Curitiba

ihana.com - big trip - diary - brasil - december 2002

 

Road was a bit rough...

...to the waterfalls...

...but these guys are 'helping'

Thursday 5 - Monday 9 December

After the landy factory visit we headed downhill to the coast then got lost around Santos in a strange arrangement of dual carriageways and confusing signs. We made it out after a bite to eat to restore brain functioning and drove along the coastal road for about 80kms looking for somewhere to camp. It was solid hotels and apartment blocks all the way until Peruibe where we found a campsite at the end of the beach.

In the morning we were recommended to take a quick drive to the waterfalls in the small national park nearby. Almost there we met three guys who were 'repairing' the potholed dirt track and asking for tips. They placed a dug up fern in the way in a vain attempt to discourage landy drivers from just driving through at top speed. Their daftness earned them a couple of coins and a place on the web anyway.

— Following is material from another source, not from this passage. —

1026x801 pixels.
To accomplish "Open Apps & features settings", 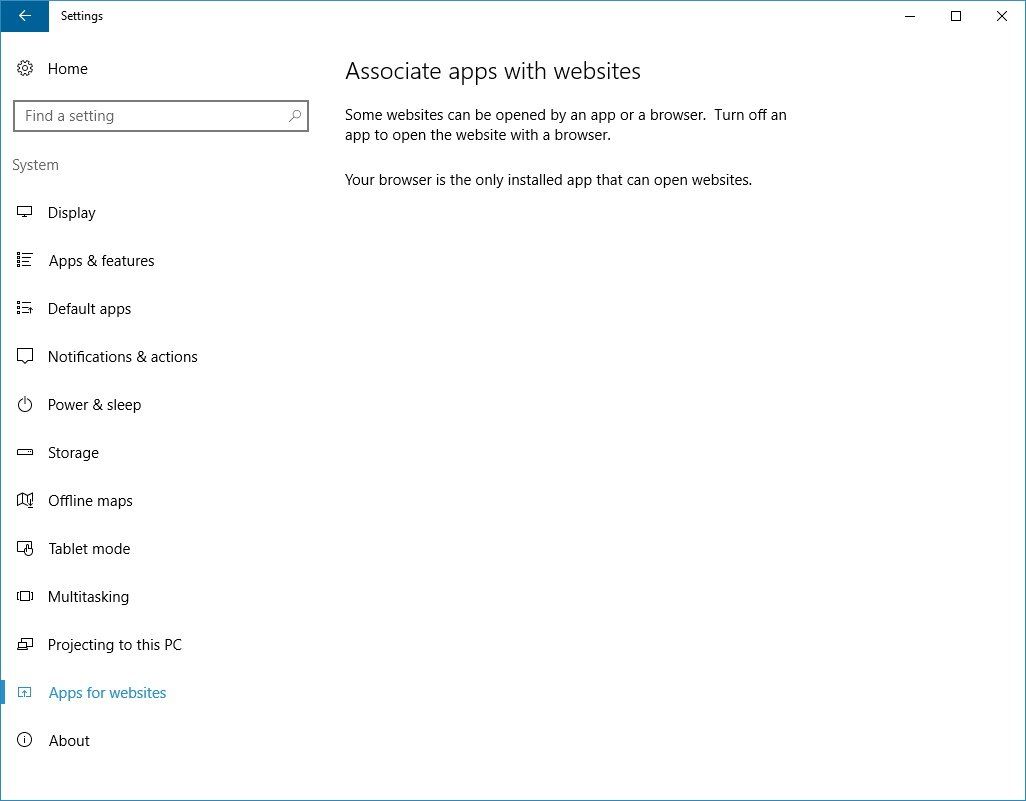I will [x=100, y=260].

Curitiba, remembered for its...

...mad bus stops

Recycling, Brasil style

The rest of the day we spent driving uphill to Curitiba through beautiful scenery on an oddly disconcerting motorway which had three lanes on one side of the valley and the other three on the other side.

We arrived in Curitiba and it immediately gave us a European feeling, nearly everybody is white and the place is very clean. Not really a tourist place - still, we found an internet cafe and updated the web site, ate some still cheap and good food and wondered at the strange bus stops they are putting up here, a successful effort by the mayor to reduce traffic congestion. Friday night out was predictably unexciting so we left the next morning for Vila Velha, a national park with supposedly wicked rock formations and on the road to Iguazu anyway.

One of many tolls on the long way to Iguazu

View of Vila Velha when its shut

Its very green 'round 'ere

Long train spotted...

...and caught

Excellent Brasilian traffic lights

Vilha Vela was closed for the rest of December - it didn't look too wicked anyway. We drove back a couple of kms to sleep in a petrol station full of mad beetles which land upside down and wiggle about until they die.

Continuing on through the many toll sections and English style rolling green countryside we made it to Foz do Iguassu, a surprisingly large and pleasant town on the borders of Paraguay and Argentina.

Here they have the excellent grand prix style traffic lights which have two banks (red and green) of six lights, two of which are lit. The top light then moves down in 5 stages over time, when it gets to the bottom two green lights are lit on the right hand side and the top one then starts to descend too. This way you have an idea when the light is going to change colour, a cool idea. We also saw in the north of the country green lights which have a timer showing the seconds until they change red, for pedestrian crossings too. Makes for high speed junction running!

Camp for the night was a an overgrown jungle site beside the entrance to the falls area which we negotiated for half price as we were the only human inhabitants. Our first day at Iguaçu was spent sleeping, sorting out washing at the laundrette and catching up on emails, the falls will still be there tomorrow!